In response to the criticisms, in 1853 Stowe published A Key to Uncle Tom's Cabin, an attempt to document the veracity of the novel's depiction of slavery. In the book, Stowe discusses each of the major characters in Uncle Tom's Cabin and cites "real life equivalents" to them while also mounting a more "aggressive attack on slavery in the South than the novel itself had."

"When you get into a tight place and everything goes against you until it seems that you cannot hold on for a minute longer, never give up then, for that is just the place and time when the tide will turn."
 ~Harriet Beecher Stowe


Synopsis of Uncle Tom's Cabin

"I would write something that would make this whole nation feel what an accursed thing slavery is."
Uncle Tom's Cabin opens on the Shelby plantation in Kentucky as two enslaved people, Tom and 4-year old Harry, are sold to pay Shelby family debts. Developing two plot lines, the story focuses on Tom, a strong, religious man living with his wife and 3 young children, and Eliza, Harry's mother.
When the novel begins, Eliza's husband George Harris, unaware of Harry's danger, has already escaped, planning to later purchase his family's freedom. To protect her son, Eliza runs away, making a dramatic escape over the frozen Ohio River with Harry in her arms. Eventually the Harris family is reunited and journeys north to Canada.
Tom protects his family by choosing not to run away so the others may stay together. Sold south, he meets Topsy, a young, black girl whose mischievous behavior hides her pain; Eva, the angelic, young, white girl whose death moved Victorians to tears; charming, elegant but passive St. Clare; and finally, cruel, violent Simon Legree. Tom's deep faith gives him an inner strength that frustrates his enemies as he moves toward his fate in Louisiana.
The novel ends when both Tom and Eliza escape slavery: Eliza and her family reach Canada; but Tom's freedom comes with death. Simon Legree, Tom's third and final master, has Tom whipped to death for refusing to deny his faith or betray the hiding place of two fugitive women.
Click HERE for the text of Uncle Tom’s Cabin as originally released in The National Era. You will find each chapter, followed by scholarly commentary, and links to Stowe’s A Key to Uncle Tom’s Cabin and related materials.

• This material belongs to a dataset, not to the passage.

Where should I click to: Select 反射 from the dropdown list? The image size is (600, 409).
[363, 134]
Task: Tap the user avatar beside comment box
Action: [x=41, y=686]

Full-page illustration by Hammatt Billings for Uncle Tom's Cabin
depicts Eliza telling Uncle Tom that he has been sold and
she is running away to save her child.
(First Edition: Boston: John P. Jewett and Company, 1852).
Image Source: en.wikipedia.org
Full page illustration by Hammatt Billings for Uncle Tom's Cabin
(First Edition: Boston: John P. Jewett and Company, 1852).
Cassy, another of Legree's slaves, is shown
ministering to Uncle Tom after his whipping.
Image Source: en.wikipedia.org
"The fugitives are safe in a free land."
Illustration by Hammatt Billings for Uncle Tom's Cabin, First Edition.
The image shows George Harris, Eliza, Harry, and
Mrs. Smyth after they escape to freedom.